▸ **Given entries**
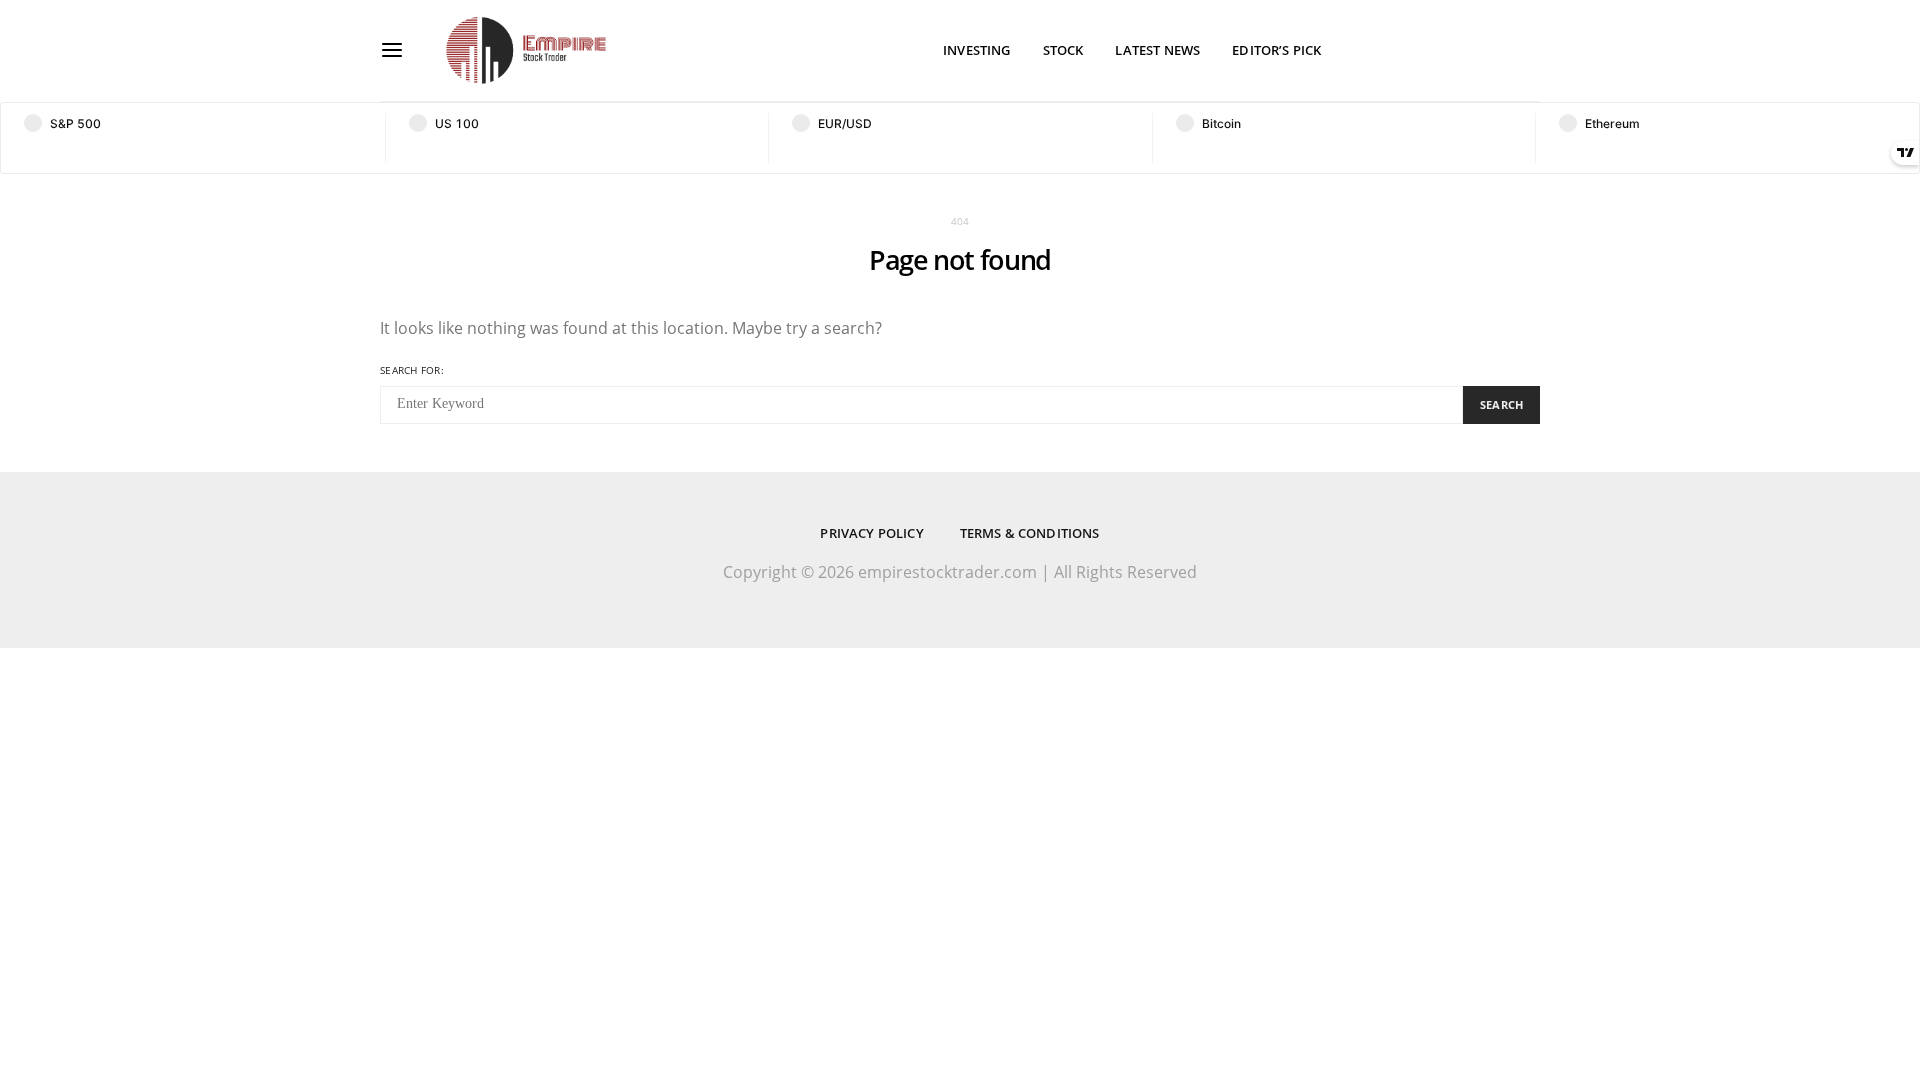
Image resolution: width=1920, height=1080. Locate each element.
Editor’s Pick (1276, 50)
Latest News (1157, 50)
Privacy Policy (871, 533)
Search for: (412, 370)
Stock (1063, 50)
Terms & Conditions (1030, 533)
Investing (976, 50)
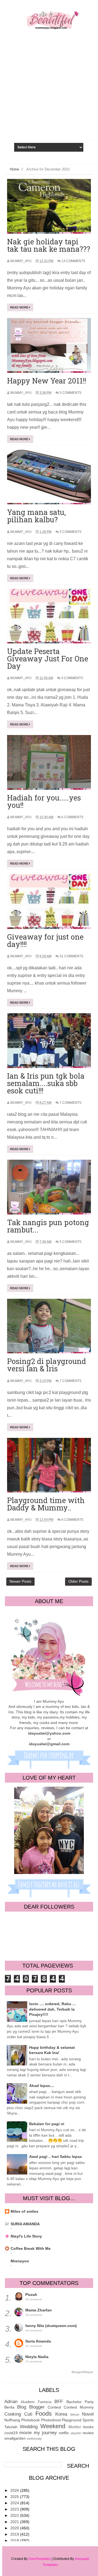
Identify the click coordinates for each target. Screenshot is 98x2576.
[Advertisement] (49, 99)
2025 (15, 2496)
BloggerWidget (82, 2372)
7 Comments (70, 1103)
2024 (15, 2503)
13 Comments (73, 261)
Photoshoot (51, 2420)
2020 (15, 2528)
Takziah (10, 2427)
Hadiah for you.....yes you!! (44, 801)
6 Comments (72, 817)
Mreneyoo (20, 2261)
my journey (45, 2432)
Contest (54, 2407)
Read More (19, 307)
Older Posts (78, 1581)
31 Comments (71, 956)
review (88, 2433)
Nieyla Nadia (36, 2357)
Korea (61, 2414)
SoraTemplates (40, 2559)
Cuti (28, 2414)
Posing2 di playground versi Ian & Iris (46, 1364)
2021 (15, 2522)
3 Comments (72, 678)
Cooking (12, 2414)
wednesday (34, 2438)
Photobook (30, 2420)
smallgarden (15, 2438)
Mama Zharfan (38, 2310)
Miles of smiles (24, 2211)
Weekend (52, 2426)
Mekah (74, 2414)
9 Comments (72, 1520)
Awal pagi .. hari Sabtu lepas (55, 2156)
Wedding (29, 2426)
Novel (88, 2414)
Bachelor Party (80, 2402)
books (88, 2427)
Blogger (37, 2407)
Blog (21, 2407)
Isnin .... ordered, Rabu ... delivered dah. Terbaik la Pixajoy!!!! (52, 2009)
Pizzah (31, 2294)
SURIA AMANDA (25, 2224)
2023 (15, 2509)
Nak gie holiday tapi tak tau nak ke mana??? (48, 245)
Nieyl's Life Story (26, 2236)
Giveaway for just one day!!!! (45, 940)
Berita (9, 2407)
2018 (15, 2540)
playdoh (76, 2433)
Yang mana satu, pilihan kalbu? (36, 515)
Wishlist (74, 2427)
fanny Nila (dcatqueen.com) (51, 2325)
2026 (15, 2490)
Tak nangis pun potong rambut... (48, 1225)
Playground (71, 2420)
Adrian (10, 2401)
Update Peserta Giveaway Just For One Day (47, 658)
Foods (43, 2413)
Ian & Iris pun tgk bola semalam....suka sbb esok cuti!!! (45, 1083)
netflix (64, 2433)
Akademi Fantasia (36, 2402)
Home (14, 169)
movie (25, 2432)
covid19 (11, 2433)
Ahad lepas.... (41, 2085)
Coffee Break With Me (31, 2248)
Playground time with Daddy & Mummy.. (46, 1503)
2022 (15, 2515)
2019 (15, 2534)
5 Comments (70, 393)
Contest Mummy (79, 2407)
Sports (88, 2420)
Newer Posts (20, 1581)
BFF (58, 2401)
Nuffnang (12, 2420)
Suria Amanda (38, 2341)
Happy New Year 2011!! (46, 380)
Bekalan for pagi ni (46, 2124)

---

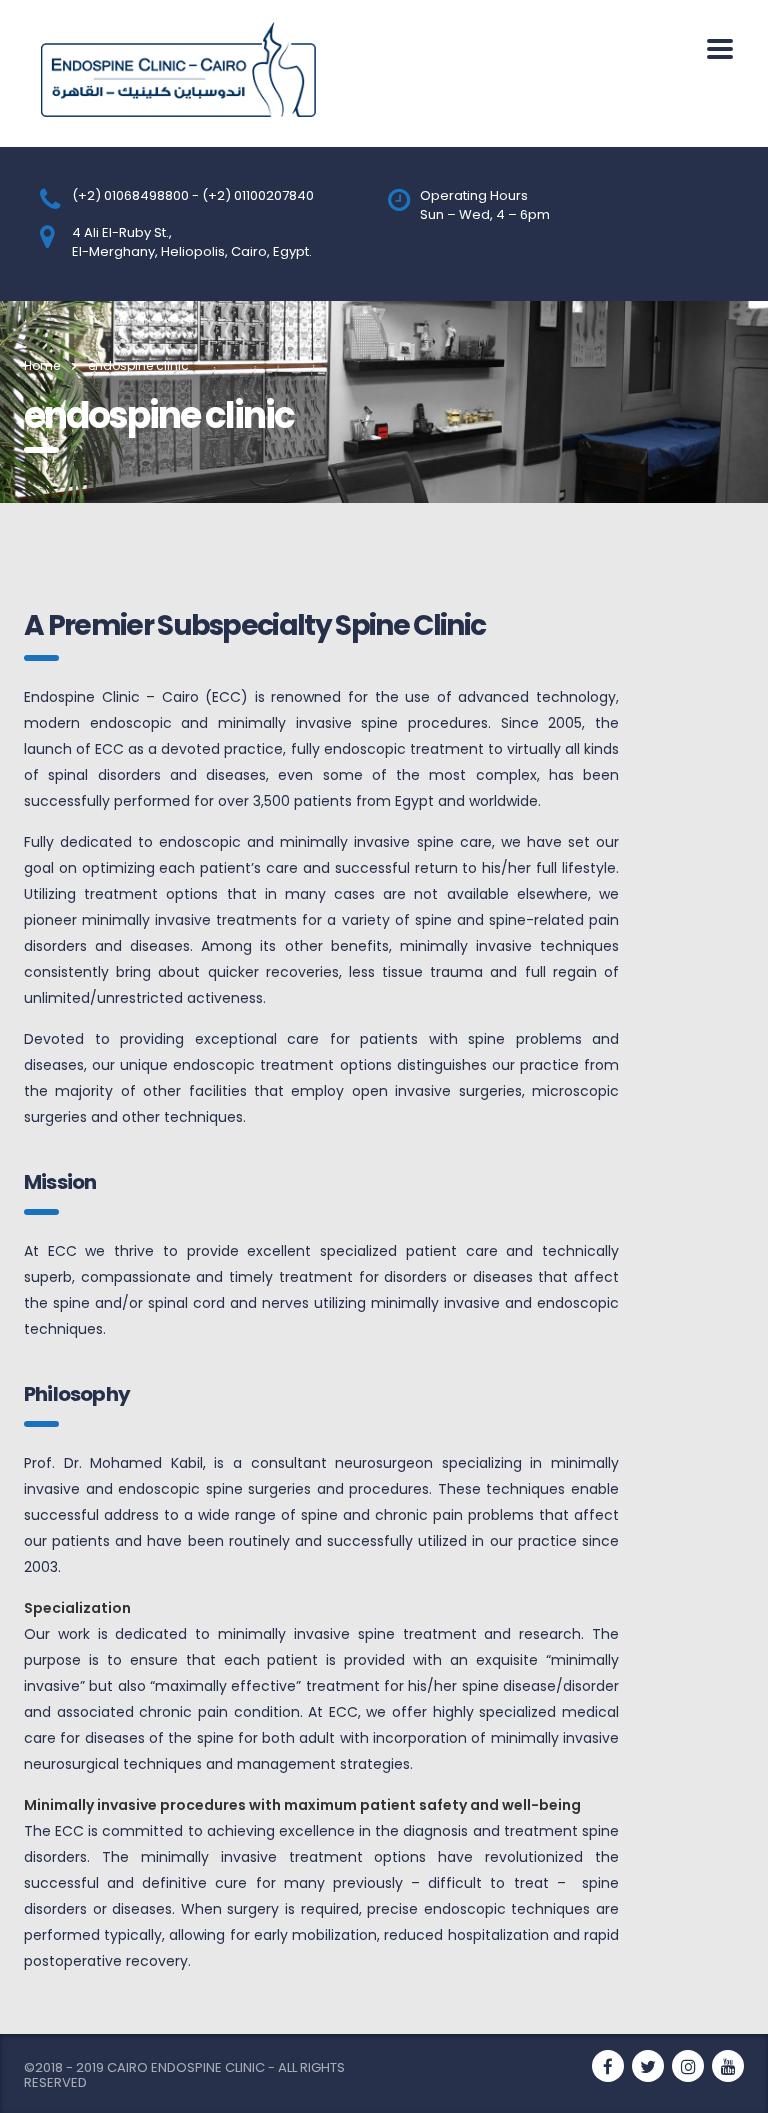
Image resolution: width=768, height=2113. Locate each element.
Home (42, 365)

▸ **Work required**
In the listing above, find the line containing "Older Posts (78, 1581)" and the line containing "Bekalan for pagi ni (46, 2124)". Output them and every line between, exactly, and nothing else.

▸ **Task solution**
Older Posts (78, 1581)
31 Comments (71, 956)
review (88, 2433)
Nieyla Nadia (36, 2357)
Korea (61, 2414)
SoraTemplates (40, 2559)
Cuti (28, 2414)
Posing2 di playground versi Ian & Iris (46, 1364)
2021 (15, 2522)
3 Comments (72, 678)
Cooking (12, 2414)
wednesday (34, 2438)
Photobook (30, 2420)
smallgarden (15, 2438)
Mama Zharfan (38, 2310)
Miles of smiles (24, 2211)
Weekend (52, 2426)
Mekah (74, 2414)
9 Comments (72, 1520)
Awal pagi .. hari Sabtu lepas (55, 2156)
Wedding (29, 2426)
Novel (88, 2414)
Bachelor Party (80, 2402)
books (88, 2427)
Blogger (37, 2407)
Blog (21, 2407)
Isnin .... ordered, Rabu ... delivered dah. Terbaik la Pixajoy!!!! (52, 2009)
Pizzah (31, 2294)
SURIA AMANDA (25, 2224)
2023 (15, 2509)
Nak gie holiday tapi tak tau nak ke mana??? (48, 245)
Nieyl's Life Story (26, 2236)
Giveaway for just one day!!!! (45, 940)
Berita (9, 2407)
2018 (15, 2540)
playdoh (76, 2433)
Yang mana satu, pilihan kalbu? (36, 515)
Wishlist (74, 2427)
fanny Nila (dcatqueen.com) (51, 2325)
2026 (15, 2490)
Tak nangis pun potong rambut... (48, 1225)
Playground (71, 2420)
Adrian (10, 2401)
Update Peserta Giveaway Just For One Day (47, 658)
Foods (43, 2413)
Ian & Iris pun tgk bola semalam....suka sbb esok cuti!!! (45, 1083)
netflix (64, 2433)
Akademi Fantasia (36, 2402)
Home (14, 169)
movie (25, 2432)
covid19 (11, 2433)
Ahad lepas.... (41, 2085)
Coffee Break With Me (31, 2248)
Playground time with Daddy & Mummy.. (46, 1503)
2022 (15, 2515)
2019 (15, 2534)
5 Comments (70, 393)
Contest Mummy (79, 2407)
Sports (88, 2420)
Newer Posts (20, 1581)
BFF (58, 2401)
Nuffnang (12, 2420)
Suria Amanda (38, 2341)
Happy New Year 2011!! (46, 380)
Bekalan for pagi ni (46, 2124)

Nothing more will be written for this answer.